The magic light revealed moisture-slick walls of gray granite that sparkled with crystals and veins of minerals, surrounding a floor that sloped down at a relatively steep angle. The sivak hurried past the dragon and took the lead, holding the light high, and with a few arcane words, coaxing an even brighter illumination. The wide passage narrowed as it plunged, and Dhamon could barely squeeze through the entrance. Then it opened into a massive chamber, one side of which was filled with mountains of coins, piles of decorative weapons, and mounds of other shiny baubles the dragon had collected during the past several months. The sivak added the halberd and the bag of ivory belt buckles to a pile.
The air in the cave was warm and suffocating, filled with the malodorous scent of the dragon. Ragh fought against the bile he felt rising in his throat and breathed shallowly as he concentrated. After a few minutes he was able to inure himself to the awful smell.
“Sable will find this place eventually and send her force right into our lair,” the draconian said. “She’s looking for it now. I spent enough years under her claw to know how she thinks, and don’t think she won’t discover this place, Dhamon. She will. She makes it a point of pride to know about everything in this damnable swamp.”
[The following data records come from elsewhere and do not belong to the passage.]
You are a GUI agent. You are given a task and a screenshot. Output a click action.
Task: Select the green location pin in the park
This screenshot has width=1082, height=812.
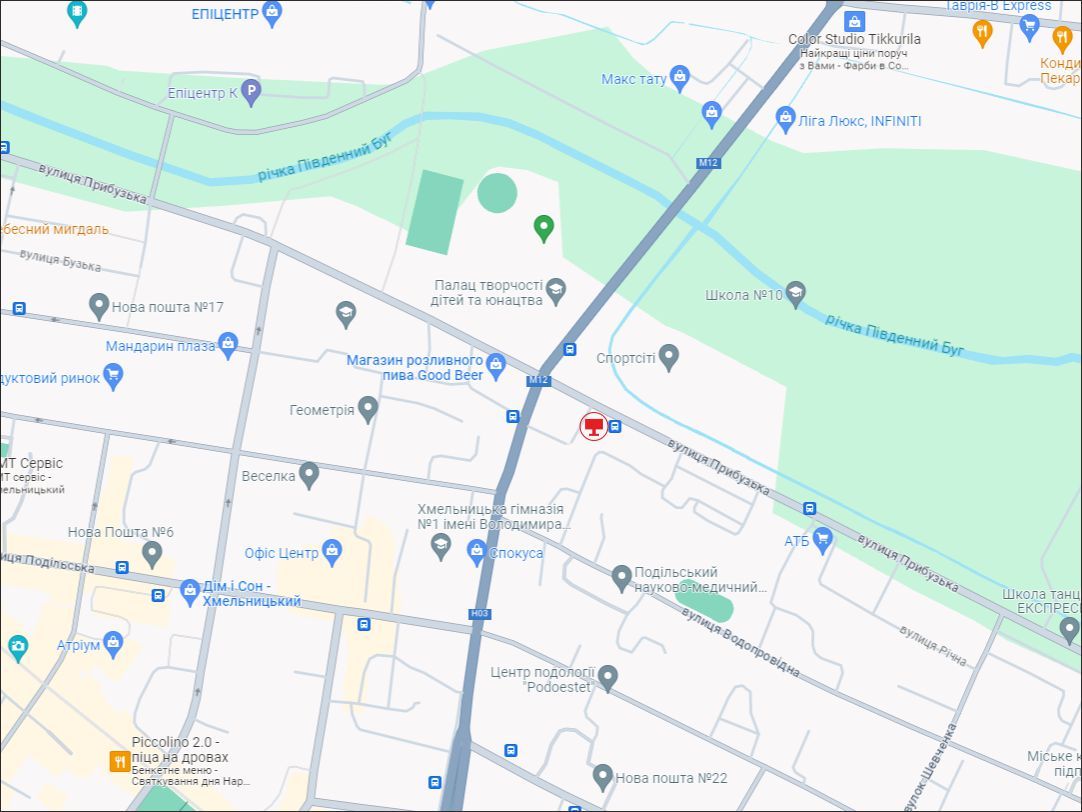(544, 228)
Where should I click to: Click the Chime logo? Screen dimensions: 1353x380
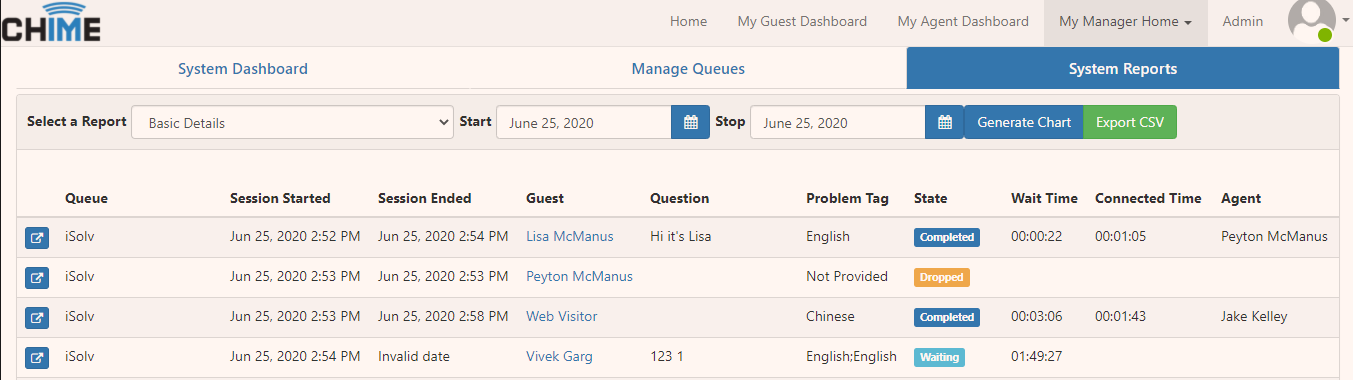click(51, 22)
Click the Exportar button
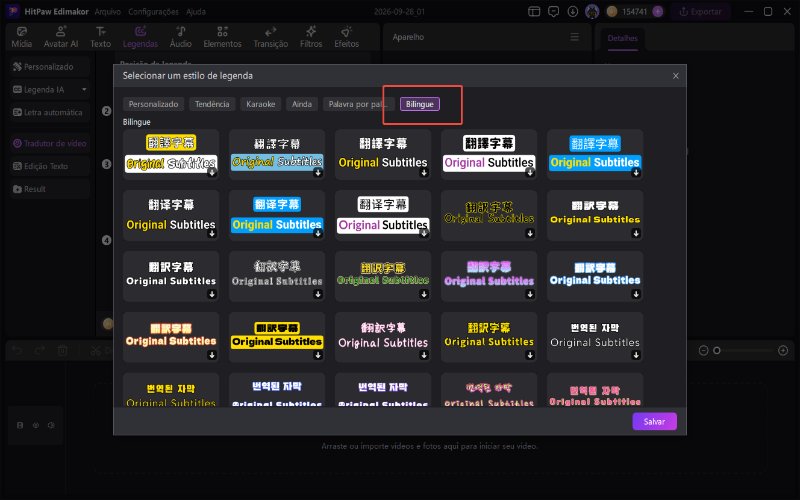800x500 pixels. pyautogui.click(x=701, y=11)
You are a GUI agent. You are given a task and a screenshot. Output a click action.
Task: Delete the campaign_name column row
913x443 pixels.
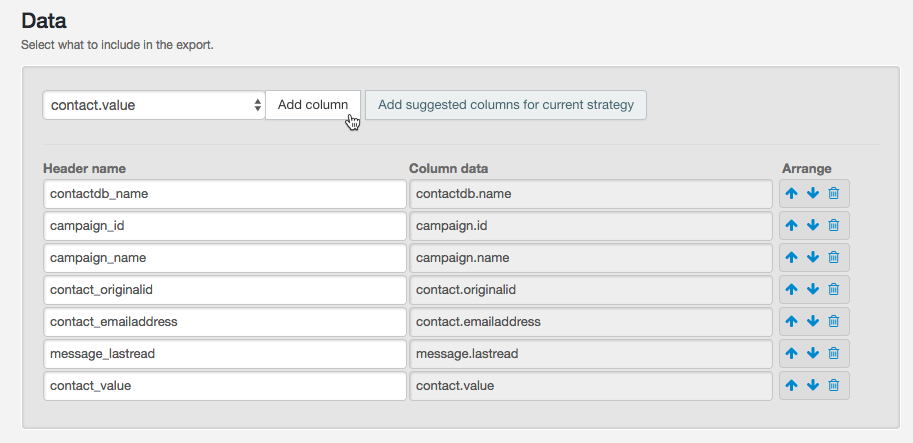click(833, 258)
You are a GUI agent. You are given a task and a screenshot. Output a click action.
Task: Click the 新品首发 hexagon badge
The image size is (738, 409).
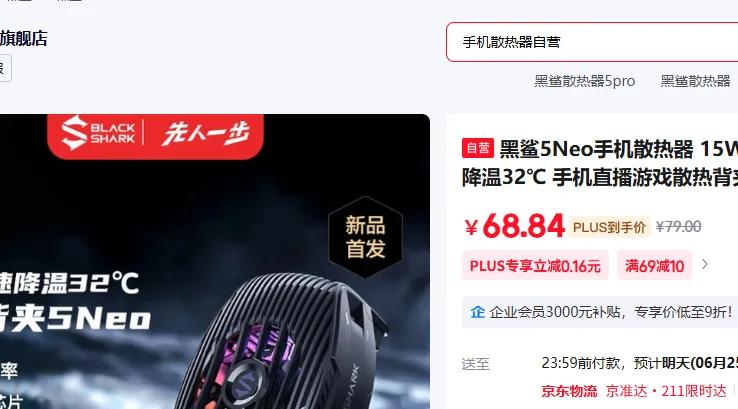365,237
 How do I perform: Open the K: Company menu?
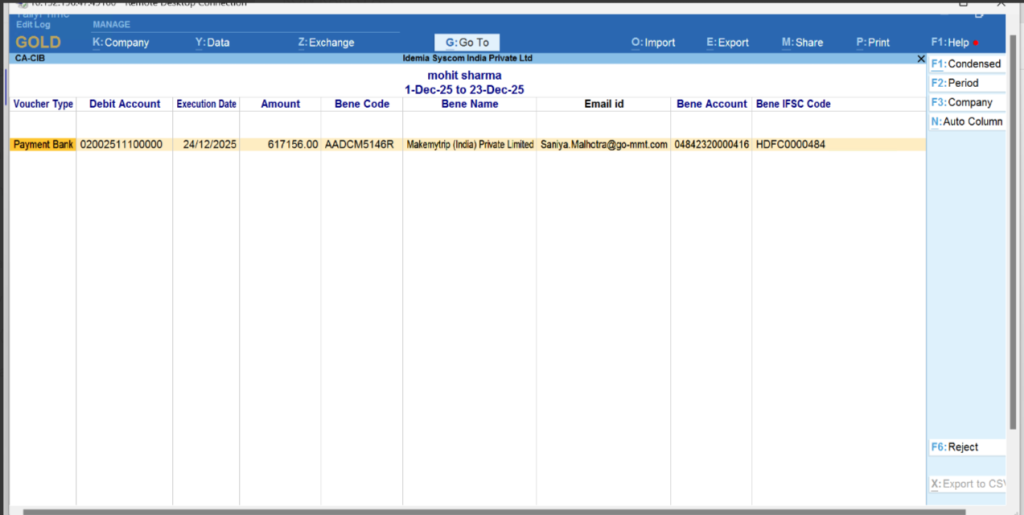tap(121, 43)
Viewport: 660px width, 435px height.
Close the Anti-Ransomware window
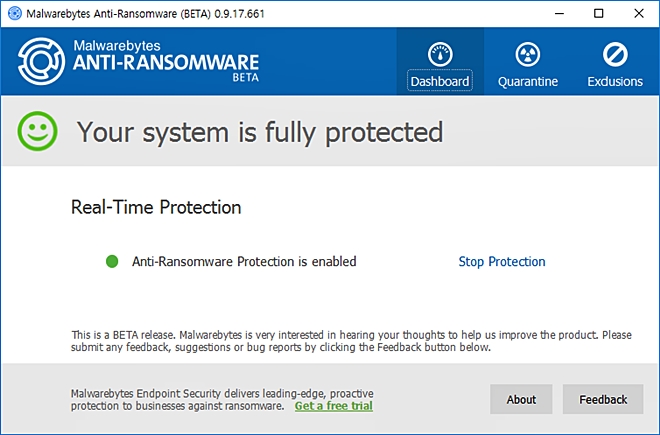tap(639, 13)
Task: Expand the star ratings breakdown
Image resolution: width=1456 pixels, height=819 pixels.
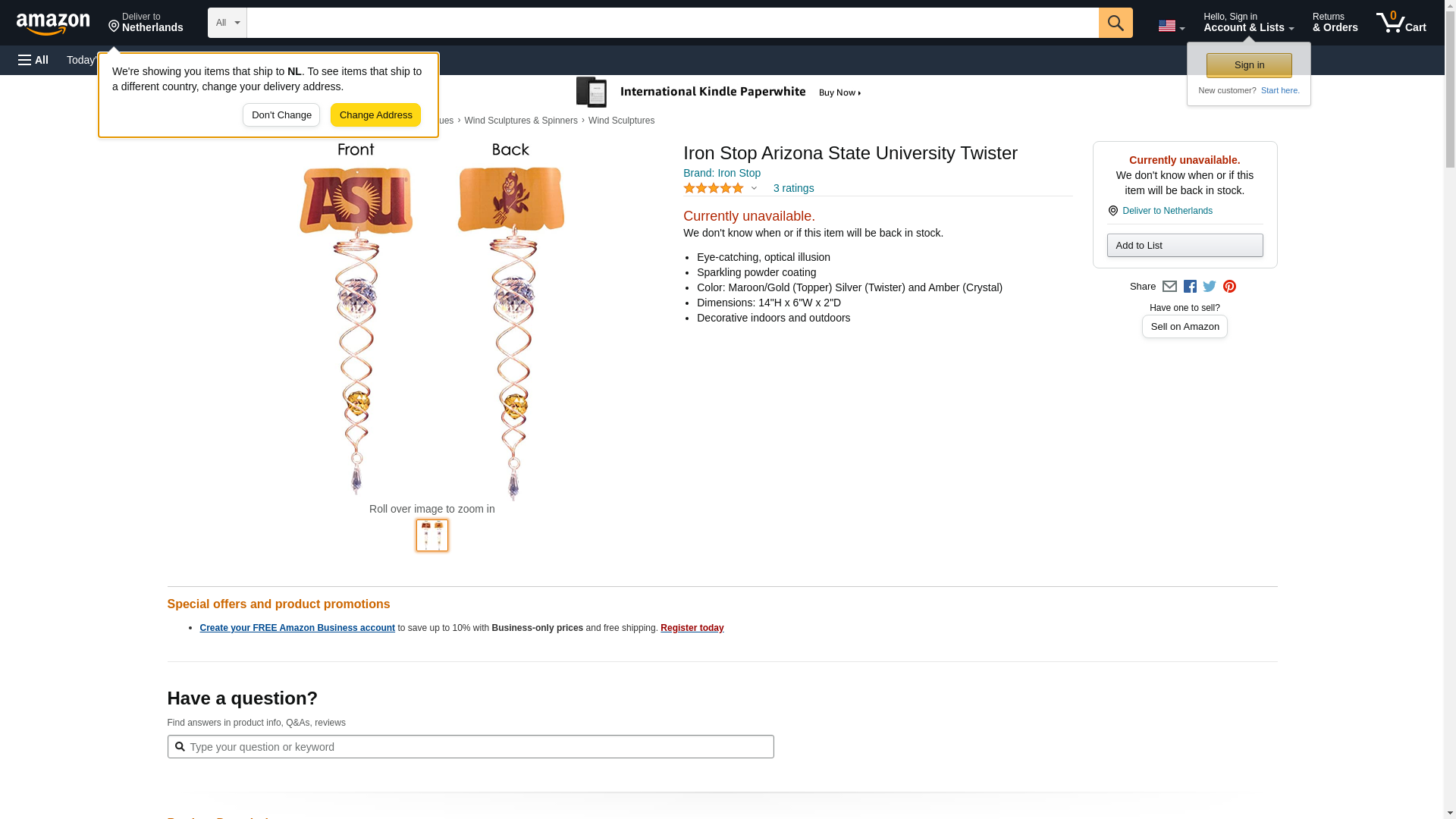Action: 720,188
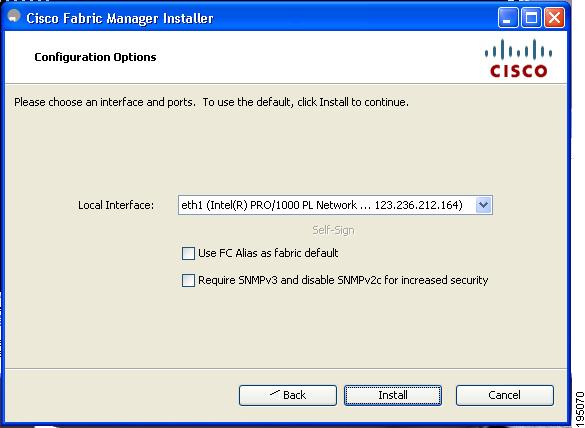The width and height of the screenshot is (585, 428).
Task: Click the grayed-out Self-Sign text
Action: (333, 230)
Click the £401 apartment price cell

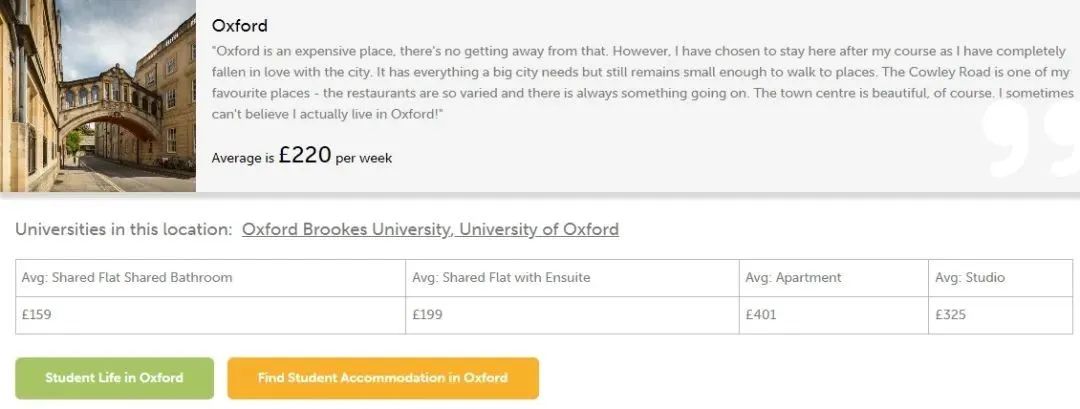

The dragon stretched out on the far side of the chamber and rested his head on a large mound of steel pieces. He snaked a claw forward and with a talon drew a crystal ball toward him. It was a souvenir from a Knight of Neraka sorcerer he’d bested and brutally killed, who had been among the most recent attackers.
“Well, Sable hasn’t found out about my lair yet, Ragh, or she’d have sent the bakali here tonight. Why send them to the lake? The advantage was mine out in the open. Here they might have trapped me. No, Sable doesn’t have a clue…yet.”
Dhamon began tapping on the crystal until silvery wisps of fog appeared inside it.
The draconian thought a moment and scratched at his chin. “Maybe she didn’t send a force here because you’re rarely here, Dhamon. Because…because you’re usually out prowling around the lowlands. Because you like the marsh that’s by the lake, and you spend most of your time there. You’re almost peaceful by that marsh; you drop your guard. Maybe that’s why the bakali attacked there.”
“I don’t drop my guard,” Dhamon growled softly, an old memory tugging at his mind, “and I don’t care much for the water. Even the bakali must know that.”